WORK TO COMPLETE: Skip all pictures; return exactly the lines from the one containing "Where should I" through the end of the data.

Stored items
★ ★ ★ ★ ★ ★ ★

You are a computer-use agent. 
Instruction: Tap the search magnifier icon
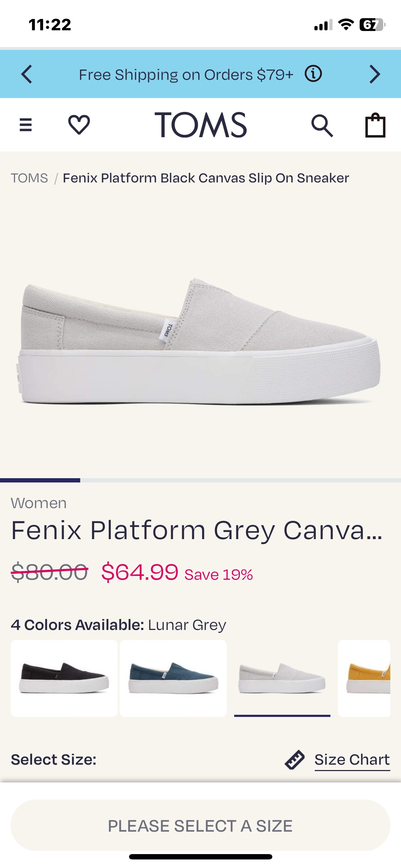[x=322, y=125]
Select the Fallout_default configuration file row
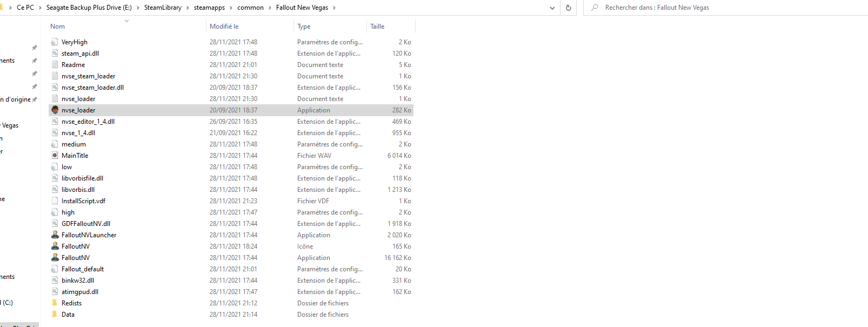Viewport: 868px width, 327px height. point(83,269)
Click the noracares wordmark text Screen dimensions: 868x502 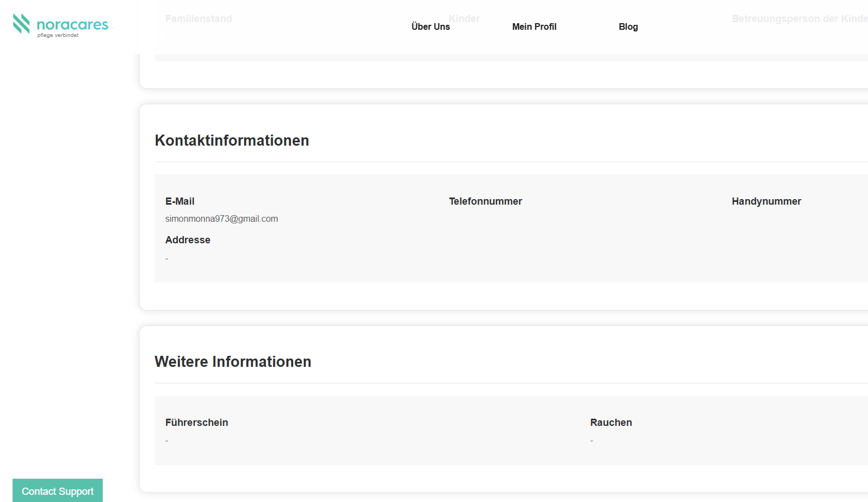point(72,25)
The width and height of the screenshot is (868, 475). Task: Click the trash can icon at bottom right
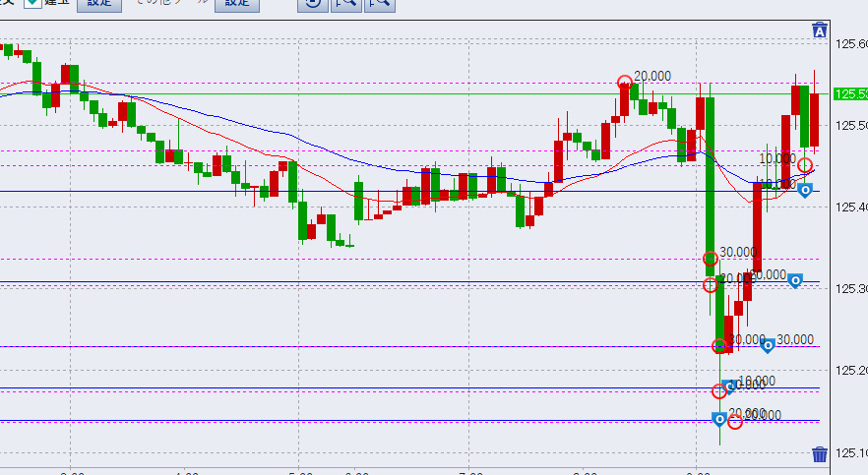pos(820,453)
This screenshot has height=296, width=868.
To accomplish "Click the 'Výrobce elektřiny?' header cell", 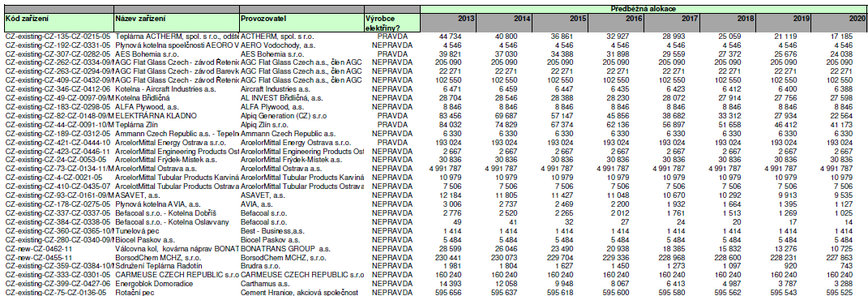I will 392,22.
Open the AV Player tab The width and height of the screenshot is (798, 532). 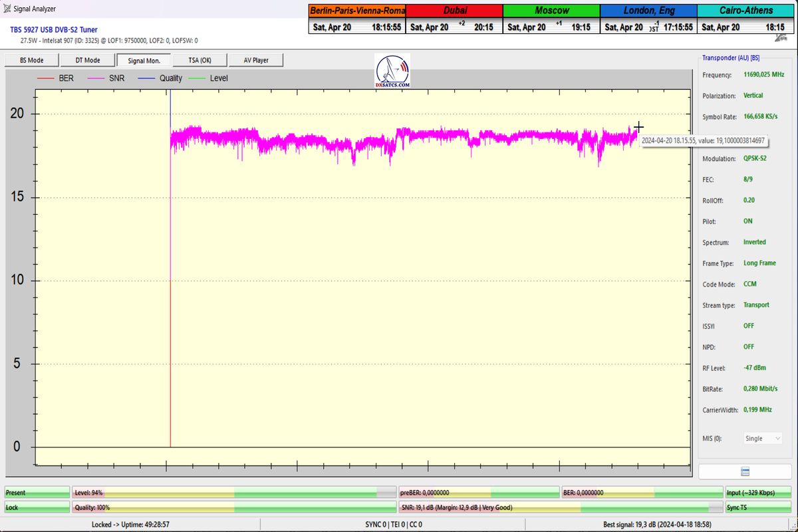pyautogui.click(x=255, y=61)
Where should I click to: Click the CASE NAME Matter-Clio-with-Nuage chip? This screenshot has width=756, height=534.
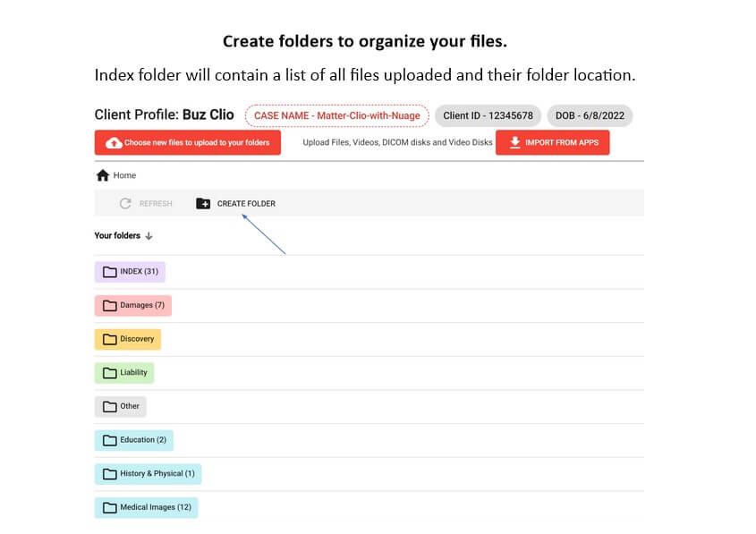pos(337,115)
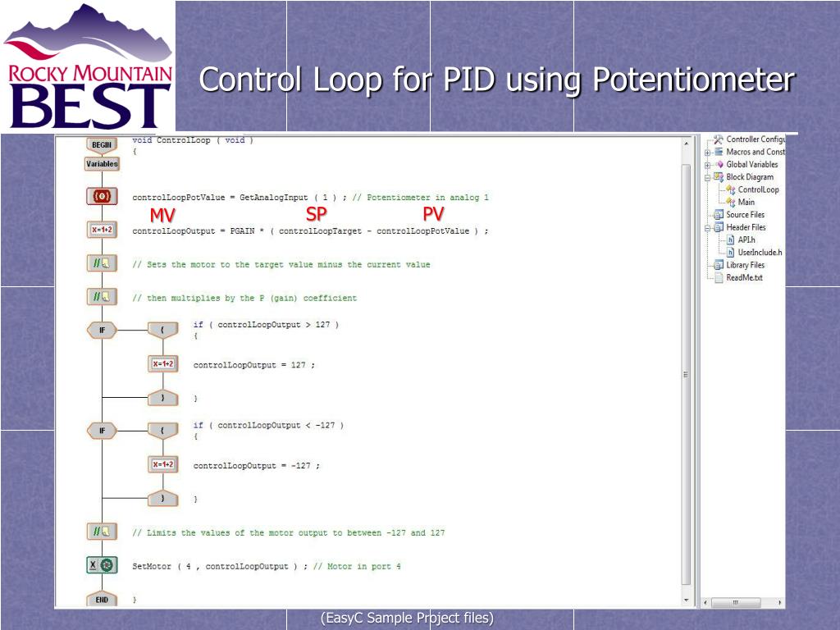
Task: Expand the Global Variables tree node
Action: 707,165

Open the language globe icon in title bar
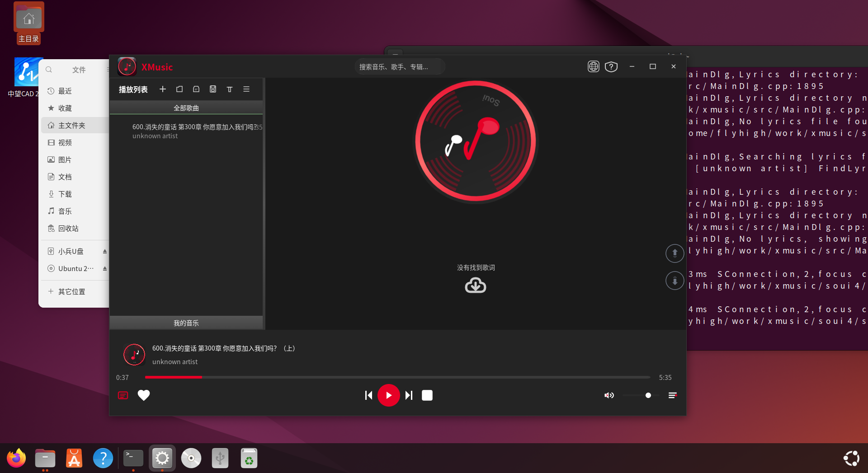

★ ★ ★ ★ ★ ★ ★

RESPONSE BOX:
Where should I click to: Click the CASE NAME Matter-Clio-with-Nuage chip? This screenshot has width=756, height=534.
pos(337,115)
Task: Expand the Global Variables tree node
Action: 707,165

Open the language globe icon in title bar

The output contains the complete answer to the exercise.